INTRODUÇÃO: A perfuração coronária na atualidade é complicação rara, mas potencialmente catastrófica. Nosso objetivo foi avaliar a incidência, os preditores, o manejo e o prognóstico das perfurações coronárias na experiência de um serviço de cardiologia intervencionista com grande volume de intervenções coronárias percutâneas (ICPs).

MÉTODOS: Comparamos as características clínicas, angiográficas e do procedimento e a evolução intra-hospitalar de pacientes que apresentaram ou não perfuração coronária. Análise univariada foi realizada para determinar os preditores dessa complicação.

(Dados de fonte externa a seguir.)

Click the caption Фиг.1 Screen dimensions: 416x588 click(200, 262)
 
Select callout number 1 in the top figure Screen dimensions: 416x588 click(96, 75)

RESULTADOS: No período de dezembro de 2007 a janeiro de 2012, 5.585 pacientes consecutivos foram submetidos a ICP e 18 apresentaram perfuração coronária (0,32%), dos quais 55,5% eram do sexo feminino e 38,9% eram diabéticos. Nesse grupo, a artéria descendente anterior foi o vaso mais frequentemente tratado (61,1%), assim como a lesão do tipo C (61,1%), e as oclusões crônicas foram abordadas em 27,8% desses casos. A maioria das perfurações coronárias (11/18) apresentou menor complexidade de acordo com a classificação de Ellis modificada, enquanto as demais foram qualificadas como graus III (6/18) ou IV (1/18). O cateter-balão foi o dispositivo responsável pela perfuração em 61,1% dos casos. Realizou-se insuflação prolongada com cateter-balão e inativação da heparina com protamina em 72,2% e 88,9% dos casos, respectivamente. Apenas 1 paciente (5,6%) necessitou de abordagem cirúrgica de emergência em decorrência de tamponamento cardíaco. Não houve óbito associado à perfuração coronária. Na análise univariada, os preditores de perfuração coronária foram: sexo feminino (P = 0,03), doença pulmonar obstrutiva crônica (P = 0,006) e oclusão crônica (P < 0,01).

CONCLUSÕES: Em nossa experiência, a perfuração coronária foi evento raro, controlada conservadoramente na maioria dos casos e com evolução hospitalar satisfatória.

Descritores: Doença da artéria coronariana. Estenose coronária. Angiografia coronária. Angioplastia.

ABSTRACT

BACKGROUND: Coronary perforation is currently a rare, but potentially catastrophic complication. The aim of the study was to evaluate the incidence, predictors, management and prognosis of coronary perforations at a hospital with a large number of percutaneous coronary interventions (PCIs).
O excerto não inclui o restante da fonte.